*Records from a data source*
------------------------------------------------------------------------

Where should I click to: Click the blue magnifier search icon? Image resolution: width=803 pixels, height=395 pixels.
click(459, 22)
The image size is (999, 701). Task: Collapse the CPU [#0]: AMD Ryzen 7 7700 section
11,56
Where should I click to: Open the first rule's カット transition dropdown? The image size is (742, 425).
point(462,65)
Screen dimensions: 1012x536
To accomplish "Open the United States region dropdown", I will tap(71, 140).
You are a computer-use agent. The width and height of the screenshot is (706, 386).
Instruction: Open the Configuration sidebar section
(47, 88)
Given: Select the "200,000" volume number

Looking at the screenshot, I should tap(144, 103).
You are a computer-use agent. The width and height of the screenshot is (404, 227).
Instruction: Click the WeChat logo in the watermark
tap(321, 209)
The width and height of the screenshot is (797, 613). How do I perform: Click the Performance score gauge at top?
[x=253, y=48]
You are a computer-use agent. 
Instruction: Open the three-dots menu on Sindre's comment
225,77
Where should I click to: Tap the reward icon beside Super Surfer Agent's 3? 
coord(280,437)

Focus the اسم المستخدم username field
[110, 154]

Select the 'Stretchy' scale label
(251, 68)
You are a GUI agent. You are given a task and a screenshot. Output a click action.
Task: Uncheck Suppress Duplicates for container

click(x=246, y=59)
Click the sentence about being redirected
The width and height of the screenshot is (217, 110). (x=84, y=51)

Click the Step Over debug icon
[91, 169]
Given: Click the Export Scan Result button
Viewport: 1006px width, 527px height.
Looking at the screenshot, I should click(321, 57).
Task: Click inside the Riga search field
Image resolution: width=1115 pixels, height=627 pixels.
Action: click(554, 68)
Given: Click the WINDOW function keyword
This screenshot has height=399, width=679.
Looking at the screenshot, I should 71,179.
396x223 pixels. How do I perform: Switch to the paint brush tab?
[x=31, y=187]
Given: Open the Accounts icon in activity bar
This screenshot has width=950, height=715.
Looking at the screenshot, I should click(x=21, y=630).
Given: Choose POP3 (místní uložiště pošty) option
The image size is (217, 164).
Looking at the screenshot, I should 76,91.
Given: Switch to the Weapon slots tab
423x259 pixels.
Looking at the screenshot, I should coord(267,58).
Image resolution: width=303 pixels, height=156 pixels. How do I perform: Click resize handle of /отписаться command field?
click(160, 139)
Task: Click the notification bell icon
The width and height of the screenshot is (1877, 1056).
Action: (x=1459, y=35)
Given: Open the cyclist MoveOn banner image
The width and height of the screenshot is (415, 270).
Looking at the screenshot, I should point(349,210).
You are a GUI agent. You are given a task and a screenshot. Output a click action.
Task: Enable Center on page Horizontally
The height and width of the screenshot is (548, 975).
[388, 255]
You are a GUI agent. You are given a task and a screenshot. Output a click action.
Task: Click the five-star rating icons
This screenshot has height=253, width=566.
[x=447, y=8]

------------------------------------------------------------------------

*Task objective*
Please count the lines above that contain the string "computer" and reply with the number alone.

*Solution for this task*
3